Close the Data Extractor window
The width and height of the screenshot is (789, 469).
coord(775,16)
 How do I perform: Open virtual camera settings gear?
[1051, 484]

══════

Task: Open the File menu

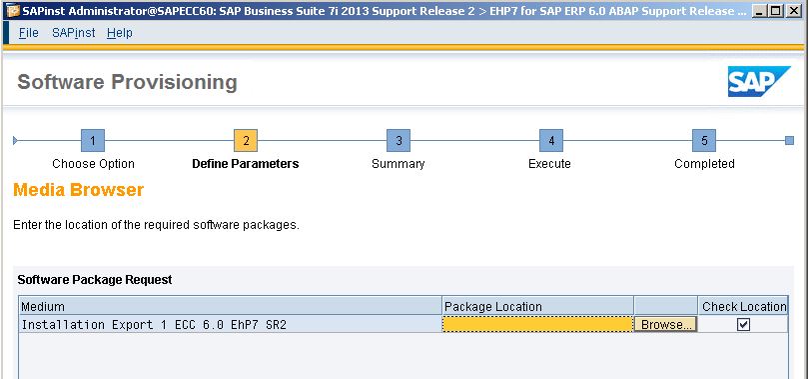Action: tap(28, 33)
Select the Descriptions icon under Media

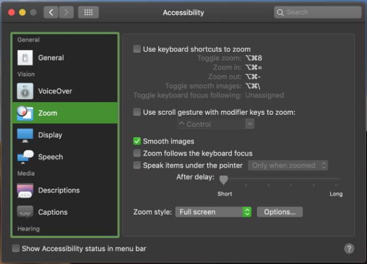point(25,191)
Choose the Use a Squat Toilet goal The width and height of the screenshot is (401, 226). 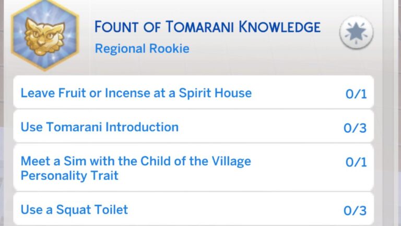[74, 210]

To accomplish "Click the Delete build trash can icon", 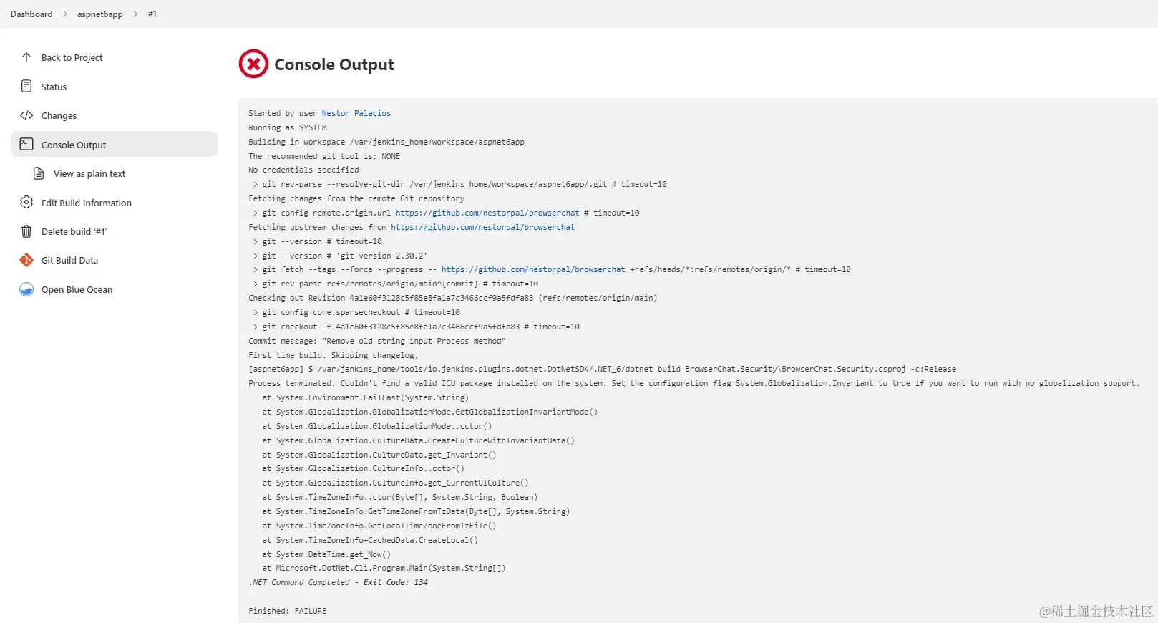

══════

## What the exercise asks
Scale the entries in the stretch from the line containing "Close the Data Extractor window" through the line containing "[1051, 484]". Reproduce every line, requests included, multiplying each coordinate in the answers by 0.45 and rounding to whole numbers, with halves rounded up.

## Written response
Close the Data Extractor window
The width and height of the screenshot is (789, 469).
coord(349,7)
 How do I perform: Open virtual camera settings gear?
[473, 218]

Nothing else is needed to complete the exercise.